They got bailed out and we got sold out

This column from Ros Wynne Jones in the Daily Mirror deserves linking to and repeating.  It is that damn good.  It is about the response in the UK to the global financial crisis and details how they missed a chance to put through proper reform of the banking system.

Her level of contempt clearly maxed out when she wrote this.  I can imagine her fingers pounding angrily and quickly on the keyboards of her laptop as she sought to capture the intense feelings the subject of her article generated.

She said this:

Ten years after the banking crisis and these people show no remorse – the Lehman’s cocktail party-goers, the Bob Diamonds and the Fred the Shreds.

Today, Diamond – the former Barclays boss and banking’s chief buccaneer until the banks blew up like a game of Buckaroo – marked the anniversary by feeling sorry for himself.

“The culture of banking now,” sighed the man forced to resign at the height of the Libor-rigging scandal in 2012, “is that if anyone makes a mistake they get fined.”

The collapse of Lehman Brothers on September 15, 2008, unleashed the worst global downturn since the Great Depression. But apparently banks have done enough penance.

Diamond says it’s time to let “banks be banks” again.

Can you imagine the level of venom dripping from her as she typed and processed that thought?

She then said:

His words should still stick in the throat of almost every single person in the country – 99.9% of us – who have lost out because of bankers being bankers.

Then came the kicker.  The reality of what has changed since the GFC for the banks and for the rest of us.

This week, the campaign 10 Years On introduced website whatamiowed.org, which tells you exactly how much you personally lost in the financial crisis.
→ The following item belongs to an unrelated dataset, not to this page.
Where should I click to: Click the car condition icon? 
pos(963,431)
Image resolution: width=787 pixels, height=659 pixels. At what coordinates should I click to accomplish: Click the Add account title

The campaign points out that since 2010, the Government has slashed almost £50billion from public services – and over £30bn more from social welfare.

It adds: “By comparison, the Big Four UK banks have paid out over £50bn in bonuses.”

The website whatamiowed.org has a very basic back engine that attempts to estimate what UK citizens have lost because of the need to bail out the banking system.  The backers of the site, 10 years on, are “working with a network of organisations to Change Finance: demanding a sustainable financial system where the banking sector first and foremost serves the best interests of people and the planet.”

It makes you wonder what the result would be in Aotearoa New Zealand if a similar calculation was made.  Our results were different, a number of third tier lenders went broke and took out millions of dollars from mainly retirees’ asset bases.  There was however the South Canterbury Finance payout where for reasons I still do not understand SCF was kept in the Bank Guarantee scheme, played fast and loose with loans and then was bailed out by the Government having to reward some pretty dodgy behaviour.

And there was the sell off of the power companies shares.  Last time I checked we had lost nearly as much as we had gained and the income was not coming our way any time soon.  Presumably by now we are in the red.

Fundamental reform of the world’s banking system is overdue.  But it seems clear that we have missed out on the chance to do so.